Чудеса нейропластичности

С научной точки зрения, все перемены в информационной модели мира и в способе нашего взаимодействия с ним есть новые варианты переплетения между ветвями непрерывно растущего нервного древа. Каждую секунду наш мозг переживает структурные метаморфозы – и как масштабы, так и скорость этих перемен оказались намного выше, чем полагали ранее.

Одним из множества подтвердивших это исследований стала работа, опубликованная в 2007 году10. Ученые из Гарвардского университета дали группе испытуемых выполнять различные задания, требующие сложной мелкой моторики рук. Их глаза были завязаны, так что участникам требовалось уделять повышенное внимание не только малейшим движениям своих пальцев, но и едва заметным осязательным ощущениям. Они не могли более опираться на данные от органов зрения, потому на первый план вышло осязание. На некоторое время их руки стали глазами. И, как оказалось, это не просто аналогия.

В ходе нейросканирования было обнаружено, что в период от сорока до шестидесяти минут активация в мозге распространилась из осязательных зон и на затылочную область, в зрительную кору.

Оставшись без работы, часть клеток зрительной коры мозга взялись за совершенно непривычное для них дело. Они стали обрабатывать и интерпретировать осязательные данные от нервных окончаний в пальцах. Это может показаться довольно заурядным фактом, но с точки зрения устоявшихся в науке представлений, произошло нечто поразительное.

Несколько десятилетий назад предположение, что нечто подобное вообще возможно, было бы поднято на смех. В нормальных условиях клетки зрительной коры занимаются… зрением. В конце концов, наименование «зрительная» было ей присвоено не просто так. Точно так же остальные области нашего мозга имеют в ведении свой конкретный набор функций и на чужую территорию не посягают.

Некогда считалось, что это разделение мозга на области и функции намертво запрограммировано в генах и не подлежит никаким изменениям. Затем мы начали обнаруживать все больше и больше исключений из этого правила.

К примеру, если человек рождается слепым или теряет зрение в раннем детстве, его затылочная кора вынуждена сменить профессию, уготованную ей природой. Она теряет право называться «зрительной» и начинает заниматься обработкой слуховых и осязательных ощущений, сложными мыслительными ассоциациями и так далее.
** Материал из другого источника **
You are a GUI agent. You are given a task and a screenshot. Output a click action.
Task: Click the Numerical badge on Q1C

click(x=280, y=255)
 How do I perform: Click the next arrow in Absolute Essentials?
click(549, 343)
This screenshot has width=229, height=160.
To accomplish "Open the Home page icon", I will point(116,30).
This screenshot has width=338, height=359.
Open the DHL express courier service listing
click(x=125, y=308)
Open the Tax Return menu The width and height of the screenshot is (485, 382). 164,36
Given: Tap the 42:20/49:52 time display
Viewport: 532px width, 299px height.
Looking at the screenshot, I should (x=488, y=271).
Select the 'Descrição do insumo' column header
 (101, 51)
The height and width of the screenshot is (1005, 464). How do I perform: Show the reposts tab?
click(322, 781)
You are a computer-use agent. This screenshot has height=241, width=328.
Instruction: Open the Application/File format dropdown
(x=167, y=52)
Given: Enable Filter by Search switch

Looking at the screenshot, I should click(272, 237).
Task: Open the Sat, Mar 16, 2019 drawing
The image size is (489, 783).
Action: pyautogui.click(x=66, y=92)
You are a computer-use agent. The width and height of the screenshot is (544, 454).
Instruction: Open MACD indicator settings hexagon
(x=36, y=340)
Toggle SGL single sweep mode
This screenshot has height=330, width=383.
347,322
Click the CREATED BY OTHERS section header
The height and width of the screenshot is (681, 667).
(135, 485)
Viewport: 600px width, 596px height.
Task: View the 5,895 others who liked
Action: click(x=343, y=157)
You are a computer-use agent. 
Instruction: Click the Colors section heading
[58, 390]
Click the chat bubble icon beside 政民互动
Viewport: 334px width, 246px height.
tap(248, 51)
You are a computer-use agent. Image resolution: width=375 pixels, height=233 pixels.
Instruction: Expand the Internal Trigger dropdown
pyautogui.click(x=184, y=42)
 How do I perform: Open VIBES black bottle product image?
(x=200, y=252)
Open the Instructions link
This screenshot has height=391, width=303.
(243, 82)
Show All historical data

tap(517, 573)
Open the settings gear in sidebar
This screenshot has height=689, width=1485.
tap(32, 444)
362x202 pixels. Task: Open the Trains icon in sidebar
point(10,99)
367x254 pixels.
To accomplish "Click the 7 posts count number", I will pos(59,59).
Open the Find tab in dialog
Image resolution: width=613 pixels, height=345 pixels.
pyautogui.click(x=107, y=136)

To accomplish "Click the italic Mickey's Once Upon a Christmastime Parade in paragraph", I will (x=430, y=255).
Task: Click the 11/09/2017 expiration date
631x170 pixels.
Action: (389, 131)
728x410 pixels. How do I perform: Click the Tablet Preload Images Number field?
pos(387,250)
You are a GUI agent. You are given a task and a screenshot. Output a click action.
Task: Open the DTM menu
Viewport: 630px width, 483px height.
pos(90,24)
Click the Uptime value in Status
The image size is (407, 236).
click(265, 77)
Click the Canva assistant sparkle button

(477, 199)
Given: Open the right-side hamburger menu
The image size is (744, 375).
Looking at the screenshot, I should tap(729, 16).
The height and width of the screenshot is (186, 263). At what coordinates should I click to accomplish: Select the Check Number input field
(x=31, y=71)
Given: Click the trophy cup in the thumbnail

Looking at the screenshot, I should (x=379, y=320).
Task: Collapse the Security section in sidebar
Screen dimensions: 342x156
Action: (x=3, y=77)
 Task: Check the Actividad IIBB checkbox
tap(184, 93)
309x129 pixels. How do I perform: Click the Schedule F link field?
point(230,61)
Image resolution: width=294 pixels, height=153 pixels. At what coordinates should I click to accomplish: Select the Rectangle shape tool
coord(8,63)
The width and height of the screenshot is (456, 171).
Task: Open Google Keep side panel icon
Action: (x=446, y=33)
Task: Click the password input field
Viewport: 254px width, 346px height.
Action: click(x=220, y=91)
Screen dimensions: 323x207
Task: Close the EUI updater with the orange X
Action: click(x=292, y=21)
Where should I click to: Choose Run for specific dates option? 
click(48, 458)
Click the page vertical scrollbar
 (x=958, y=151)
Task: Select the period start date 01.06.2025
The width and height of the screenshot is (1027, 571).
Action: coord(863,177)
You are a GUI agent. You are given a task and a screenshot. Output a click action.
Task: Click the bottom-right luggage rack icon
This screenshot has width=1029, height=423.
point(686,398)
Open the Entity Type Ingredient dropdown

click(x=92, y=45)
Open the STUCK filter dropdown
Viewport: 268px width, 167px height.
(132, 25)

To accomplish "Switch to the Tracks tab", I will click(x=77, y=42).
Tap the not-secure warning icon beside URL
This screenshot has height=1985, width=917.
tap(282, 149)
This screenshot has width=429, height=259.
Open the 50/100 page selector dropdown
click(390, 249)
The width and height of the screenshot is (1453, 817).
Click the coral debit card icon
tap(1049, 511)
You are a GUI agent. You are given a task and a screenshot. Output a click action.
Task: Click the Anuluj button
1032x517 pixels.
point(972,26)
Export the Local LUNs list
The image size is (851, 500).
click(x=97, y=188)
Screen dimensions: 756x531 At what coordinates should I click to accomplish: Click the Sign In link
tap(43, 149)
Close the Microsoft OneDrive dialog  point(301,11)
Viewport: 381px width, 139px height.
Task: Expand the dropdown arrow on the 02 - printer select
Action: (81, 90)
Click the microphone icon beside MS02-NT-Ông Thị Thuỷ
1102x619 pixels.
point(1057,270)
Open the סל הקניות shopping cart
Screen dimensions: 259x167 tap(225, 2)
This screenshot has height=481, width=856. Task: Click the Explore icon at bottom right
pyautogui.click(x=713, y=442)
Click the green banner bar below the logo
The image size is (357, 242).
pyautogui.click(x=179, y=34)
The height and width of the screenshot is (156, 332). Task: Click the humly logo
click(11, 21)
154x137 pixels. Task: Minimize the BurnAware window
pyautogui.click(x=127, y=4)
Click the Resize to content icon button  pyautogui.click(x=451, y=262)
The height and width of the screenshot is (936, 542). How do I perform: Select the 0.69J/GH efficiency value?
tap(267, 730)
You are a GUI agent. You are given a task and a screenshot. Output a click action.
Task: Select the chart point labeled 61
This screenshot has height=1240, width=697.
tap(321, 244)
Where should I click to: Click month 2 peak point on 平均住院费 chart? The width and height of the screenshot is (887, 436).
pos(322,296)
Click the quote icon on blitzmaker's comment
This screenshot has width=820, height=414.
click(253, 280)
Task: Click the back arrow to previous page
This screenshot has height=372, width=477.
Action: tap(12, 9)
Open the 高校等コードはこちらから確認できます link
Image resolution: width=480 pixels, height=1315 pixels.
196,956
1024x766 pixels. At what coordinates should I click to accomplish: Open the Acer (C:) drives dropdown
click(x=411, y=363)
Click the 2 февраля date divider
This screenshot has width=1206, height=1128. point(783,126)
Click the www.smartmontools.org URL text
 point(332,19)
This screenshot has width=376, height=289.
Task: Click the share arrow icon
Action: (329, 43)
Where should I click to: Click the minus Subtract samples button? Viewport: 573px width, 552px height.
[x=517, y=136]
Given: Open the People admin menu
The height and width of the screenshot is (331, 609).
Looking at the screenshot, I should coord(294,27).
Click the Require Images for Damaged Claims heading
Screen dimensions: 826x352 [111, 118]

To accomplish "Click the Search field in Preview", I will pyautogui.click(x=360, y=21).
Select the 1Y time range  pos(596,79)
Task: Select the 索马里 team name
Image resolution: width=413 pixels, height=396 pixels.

За счет этого у слепых обостряется слух и многие другие способности чувственного восприятия. В общем зрительная кора берется практически за любую работу, лишь бы не сидеть без дела в кромешной темноте черепной коробки. Строго говоря, иного выхода у нее и нет. В нервной системе действует принцип «кто не работает, тот не ест». Нервные клетки, которые не находят себе полезного занятия или хотя бы не имитируют некую полезную деятельность, умирают. Они перестают получать питание и необходимые им для жизни особые белковые молекулы, называемые факторами роста нервов.

Каждые несколько десятилетий способность человеческого мозга к переменам с большим отрывом превосходит сформировавшиеся в XX веке представления. Так, выяснилось, что миграция должностных обязанностей в нашем мозге не просто возможна, но приобретает регистрируемые современной техникой масштабы всего за час, а не за долгие годы.